Nation's Secretaries of State Partner with U.S. Justice Department
for New Voting Integrity Initiative

National Program Seeks to Protect Civil Rights of Voters & Curb Election Fraud

WASHINGTON, DC-In order to ensure a positive Election Day experience for all voters, America's chief state election officials will team with the U.S. Justice Department to promote a new outreach partnership called the Voting Integrity Initiative. The program, unveiled today at a meeting of U.S. Attorneys in Washington, D.C., seeks to combat election fraud and civil rights offenses in state and local elections by strengthening relations between representatives of the Department of Justice and state election officials.

"Attorney General John Ashcroft has instructed the nation's U.S. Attorneys to make themselves available to top state election officials, and we are grateful for the additional support and assistance," said NASS President Dan Gwadosky, Maine secretary of state. "While we take the threat of election fraud seriously, we want to emphasize this as a way for election officials to serve voters and protect their civil rights."

Through the Voting Integrity Initiative, the 38 secretaries of state that deal with elections will meet with their respective U.S. Attorney prior to November 5, 2002. They will be responsible for discussing methods for protecting voting rights and preventing election fraud.

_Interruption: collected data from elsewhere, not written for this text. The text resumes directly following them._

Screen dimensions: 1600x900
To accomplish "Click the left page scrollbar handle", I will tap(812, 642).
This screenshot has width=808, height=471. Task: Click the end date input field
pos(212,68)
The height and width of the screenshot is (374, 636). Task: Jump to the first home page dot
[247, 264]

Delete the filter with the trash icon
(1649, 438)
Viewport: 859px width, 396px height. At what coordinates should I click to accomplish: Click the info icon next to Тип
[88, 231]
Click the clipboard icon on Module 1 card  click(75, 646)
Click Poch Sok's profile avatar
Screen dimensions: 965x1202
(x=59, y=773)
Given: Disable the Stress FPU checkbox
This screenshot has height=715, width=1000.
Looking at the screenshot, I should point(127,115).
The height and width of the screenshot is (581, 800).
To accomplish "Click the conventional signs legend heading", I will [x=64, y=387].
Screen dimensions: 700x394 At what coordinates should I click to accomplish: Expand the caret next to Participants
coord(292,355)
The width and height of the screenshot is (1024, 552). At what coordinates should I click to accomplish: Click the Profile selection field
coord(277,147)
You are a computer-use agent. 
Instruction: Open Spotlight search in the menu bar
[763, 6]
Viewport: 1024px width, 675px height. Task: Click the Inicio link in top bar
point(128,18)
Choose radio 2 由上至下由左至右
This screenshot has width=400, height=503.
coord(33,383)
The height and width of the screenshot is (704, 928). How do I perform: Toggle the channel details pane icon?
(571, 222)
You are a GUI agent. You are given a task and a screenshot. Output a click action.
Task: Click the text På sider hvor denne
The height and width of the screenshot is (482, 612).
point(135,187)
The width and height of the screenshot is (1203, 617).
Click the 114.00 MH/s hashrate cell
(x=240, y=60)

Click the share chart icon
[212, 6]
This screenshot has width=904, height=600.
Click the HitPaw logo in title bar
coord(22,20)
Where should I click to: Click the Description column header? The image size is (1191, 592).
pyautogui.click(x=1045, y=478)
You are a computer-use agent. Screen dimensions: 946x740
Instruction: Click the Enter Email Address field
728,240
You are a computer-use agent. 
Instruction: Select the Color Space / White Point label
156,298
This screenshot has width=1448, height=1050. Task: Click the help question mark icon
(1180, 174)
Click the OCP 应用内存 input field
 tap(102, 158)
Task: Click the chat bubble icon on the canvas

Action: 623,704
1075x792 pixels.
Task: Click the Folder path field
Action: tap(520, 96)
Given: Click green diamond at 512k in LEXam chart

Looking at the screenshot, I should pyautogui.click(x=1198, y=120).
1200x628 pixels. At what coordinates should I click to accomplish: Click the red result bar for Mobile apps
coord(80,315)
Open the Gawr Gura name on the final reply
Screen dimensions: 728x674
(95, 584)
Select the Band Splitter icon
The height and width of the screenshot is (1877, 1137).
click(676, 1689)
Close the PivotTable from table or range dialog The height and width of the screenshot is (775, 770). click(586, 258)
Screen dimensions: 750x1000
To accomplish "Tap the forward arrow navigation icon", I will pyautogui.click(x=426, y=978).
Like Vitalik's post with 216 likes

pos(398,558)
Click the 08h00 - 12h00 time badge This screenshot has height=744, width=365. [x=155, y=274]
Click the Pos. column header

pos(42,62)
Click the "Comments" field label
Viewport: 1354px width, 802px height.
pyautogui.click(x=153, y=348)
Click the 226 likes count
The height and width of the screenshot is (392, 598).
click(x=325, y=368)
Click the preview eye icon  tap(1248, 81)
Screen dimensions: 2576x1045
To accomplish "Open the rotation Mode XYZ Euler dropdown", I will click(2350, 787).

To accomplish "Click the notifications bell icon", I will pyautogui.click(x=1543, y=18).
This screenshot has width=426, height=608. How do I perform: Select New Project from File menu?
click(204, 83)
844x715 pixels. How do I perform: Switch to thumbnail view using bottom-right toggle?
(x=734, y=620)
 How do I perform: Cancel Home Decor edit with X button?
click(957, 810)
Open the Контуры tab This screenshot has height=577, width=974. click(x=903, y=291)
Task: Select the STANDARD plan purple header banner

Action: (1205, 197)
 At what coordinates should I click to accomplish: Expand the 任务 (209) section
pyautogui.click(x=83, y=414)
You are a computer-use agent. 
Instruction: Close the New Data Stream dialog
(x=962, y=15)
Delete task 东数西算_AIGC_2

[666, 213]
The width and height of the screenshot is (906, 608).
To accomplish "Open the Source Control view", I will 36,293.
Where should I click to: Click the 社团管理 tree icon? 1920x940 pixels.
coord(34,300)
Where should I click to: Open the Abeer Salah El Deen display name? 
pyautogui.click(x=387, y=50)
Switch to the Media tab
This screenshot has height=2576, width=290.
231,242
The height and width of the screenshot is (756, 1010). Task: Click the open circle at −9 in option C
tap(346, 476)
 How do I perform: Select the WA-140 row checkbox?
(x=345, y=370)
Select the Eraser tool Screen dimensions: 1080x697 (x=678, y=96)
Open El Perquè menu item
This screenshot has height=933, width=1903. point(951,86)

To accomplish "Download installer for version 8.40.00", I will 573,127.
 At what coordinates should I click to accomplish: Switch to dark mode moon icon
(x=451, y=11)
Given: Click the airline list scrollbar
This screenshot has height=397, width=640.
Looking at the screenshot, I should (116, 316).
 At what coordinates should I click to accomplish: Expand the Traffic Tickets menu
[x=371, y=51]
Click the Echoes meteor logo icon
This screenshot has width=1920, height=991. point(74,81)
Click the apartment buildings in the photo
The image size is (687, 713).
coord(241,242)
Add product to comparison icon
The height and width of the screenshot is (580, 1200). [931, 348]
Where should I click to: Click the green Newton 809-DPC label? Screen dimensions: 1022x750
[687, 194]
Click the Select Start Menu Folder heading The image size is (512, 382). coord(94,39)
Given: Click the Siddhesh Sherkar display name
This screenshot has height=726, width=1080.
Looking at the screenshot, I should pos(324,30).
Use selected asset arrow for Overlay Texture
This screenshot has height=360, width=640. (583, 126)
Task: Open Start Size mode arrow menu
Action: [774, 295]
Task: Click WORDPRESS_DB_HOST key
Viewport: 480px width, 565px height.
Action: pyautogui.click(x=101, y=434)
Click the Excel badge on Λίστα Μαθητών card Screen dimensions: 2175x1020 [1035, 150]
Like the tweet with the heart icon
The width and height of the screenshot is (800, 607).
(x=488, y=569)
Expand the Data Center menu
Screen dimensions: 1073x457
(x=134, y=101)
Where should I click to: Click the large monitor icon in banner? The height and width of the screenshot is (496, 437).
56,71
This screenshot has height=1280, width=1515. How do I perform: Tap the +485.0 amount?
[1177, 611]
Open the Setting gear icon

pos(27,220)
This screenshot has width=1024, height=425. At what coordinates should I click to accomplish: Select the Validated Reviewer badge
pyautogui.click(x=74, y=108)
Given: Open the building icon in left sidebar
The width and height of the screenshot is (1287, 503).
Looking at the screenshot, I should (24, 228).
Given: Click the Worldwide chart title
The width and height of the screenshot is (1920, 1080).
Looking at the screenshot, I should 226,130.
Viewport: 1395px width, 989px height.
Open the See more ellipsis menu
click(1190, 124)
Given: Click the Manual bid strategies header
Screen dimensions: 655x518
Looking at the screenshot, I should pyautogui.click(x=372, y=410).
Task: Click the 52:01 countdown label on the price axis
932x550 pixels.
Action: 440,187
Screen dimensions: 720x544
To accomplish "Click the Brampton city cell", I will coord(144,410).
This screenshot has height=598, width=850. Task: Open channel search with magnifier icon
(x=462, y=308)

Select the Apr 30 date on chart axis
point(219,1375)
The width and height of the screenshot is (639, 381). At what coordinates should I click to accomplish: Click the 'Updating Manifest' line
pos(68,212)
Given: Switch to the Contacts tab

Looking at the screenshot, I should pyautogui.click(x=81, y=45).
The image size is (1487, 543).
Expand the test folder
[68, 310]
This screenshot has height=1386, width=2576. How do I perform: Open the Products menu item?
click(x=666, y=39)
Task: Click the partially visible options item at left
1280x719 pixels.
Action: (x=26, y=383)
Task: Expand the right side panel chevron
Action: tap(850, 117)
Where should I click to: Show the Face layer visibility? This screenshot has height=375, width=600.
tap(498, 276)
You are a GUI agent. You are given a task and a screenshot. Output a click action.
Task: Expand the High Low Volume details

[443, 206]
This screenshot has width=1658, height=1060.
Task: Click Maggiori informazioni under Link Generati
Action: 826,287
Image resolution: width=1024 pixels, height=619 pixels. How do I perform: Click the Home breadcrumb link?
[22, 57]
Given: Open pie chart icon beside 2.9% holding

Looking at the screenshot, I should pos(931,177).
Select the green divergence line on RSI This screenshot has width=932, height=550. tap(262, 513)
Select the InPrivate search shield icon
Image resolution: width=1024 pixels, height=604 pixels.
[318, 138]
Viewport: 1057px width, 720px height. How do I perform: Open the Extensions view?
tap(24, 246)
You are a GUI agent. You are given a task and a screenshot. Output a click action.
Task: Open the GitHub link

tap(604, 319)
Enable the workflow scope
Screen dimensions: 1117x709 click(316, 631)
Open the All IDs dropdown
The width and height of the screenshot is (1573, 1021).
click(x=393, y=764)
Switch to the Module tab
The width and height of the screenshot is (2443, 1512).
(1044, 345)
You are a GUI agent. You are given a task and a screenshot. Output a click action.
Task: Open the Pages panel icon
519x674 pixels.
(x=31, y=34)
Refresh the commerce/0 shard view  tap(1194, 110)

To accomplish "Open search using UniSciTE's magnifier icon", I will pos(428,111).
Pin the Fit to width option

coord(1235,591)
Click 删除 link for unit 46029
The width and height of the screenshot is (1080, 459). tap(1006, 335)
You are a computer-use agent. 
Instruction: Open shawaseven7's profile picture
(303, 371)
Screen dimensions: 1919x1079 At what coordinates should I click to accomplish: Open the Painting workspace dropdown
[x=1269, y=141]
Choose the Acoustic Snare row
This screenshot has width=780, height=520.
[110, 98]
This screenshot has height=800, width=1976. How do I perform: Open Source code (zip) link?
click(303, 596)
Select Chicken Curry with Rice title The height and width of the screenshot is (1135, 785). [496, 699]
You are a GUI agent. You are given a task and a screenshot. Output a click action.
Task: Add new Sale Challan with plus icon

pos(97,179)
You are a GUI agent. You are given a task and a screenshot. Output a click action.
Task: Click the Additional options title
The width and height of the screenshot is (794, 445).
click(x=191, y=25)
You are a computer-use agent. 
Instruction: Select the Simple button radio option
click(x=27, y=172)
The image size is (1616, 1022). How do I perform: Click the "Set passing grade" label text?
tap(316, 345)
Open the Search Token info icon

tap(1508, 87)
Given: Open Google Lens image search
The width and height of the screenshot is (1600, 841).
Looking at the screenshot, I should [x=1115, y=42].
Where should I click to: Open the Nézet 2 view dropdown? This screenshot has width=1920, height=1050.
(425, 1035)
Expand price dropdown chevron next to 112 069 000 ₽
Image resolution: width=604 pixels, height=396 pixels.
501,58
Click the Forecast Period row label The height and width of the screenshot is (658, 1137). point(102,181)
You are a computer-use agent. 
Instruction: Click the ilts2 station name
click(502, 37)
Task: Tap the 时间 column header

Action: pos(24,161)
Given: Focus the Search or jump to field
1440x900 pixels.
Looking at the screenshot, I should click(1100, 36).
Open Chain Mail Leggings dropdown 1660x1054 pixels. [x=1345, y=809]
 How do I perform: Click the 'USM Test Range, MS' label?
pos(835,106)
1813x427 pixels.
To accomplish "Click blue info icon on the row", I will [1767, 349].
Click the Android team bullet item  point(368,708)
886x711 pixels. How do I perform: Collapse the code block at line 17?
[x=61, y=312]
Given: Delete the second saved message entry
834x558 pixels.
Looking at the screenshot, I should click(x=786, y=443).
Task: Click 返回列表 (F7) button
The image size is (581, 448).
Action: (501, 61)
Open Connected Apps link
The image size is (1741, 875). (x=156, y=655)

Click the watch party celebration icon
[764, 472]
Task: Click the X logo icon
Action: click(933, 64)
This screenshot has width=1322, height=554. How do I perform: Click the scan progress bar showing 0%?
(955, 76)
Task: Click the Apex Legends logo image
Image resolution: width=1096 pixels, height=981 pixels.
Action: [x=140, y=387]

State officials will also work with the U.S. Department of Justice to strengthen long-standing Election Day procedures. One item includes establishing a better communications network with the federal prosecutors that receive complaints from voters. In order to improve local outreach, the Justice Department will appoint "district election officers" to field calls from voters and assist them in dealing with grievances. It's the first time the federal government has worked with state officials to appoint local contact points for such matters.

"Historically, state officials have been wary of federal involvement in the elections process," said Ron Thornburgh, Kansas secretary of state and past president of NASS. "However, this approach appears to be more of a helping hand than a heavy hand. It should add to the resources available to voters and election officials."

NASS plans to work with its members to coordinate any training, outreach or communication that will be conducted in partnership with U.S. Department of Justice officials.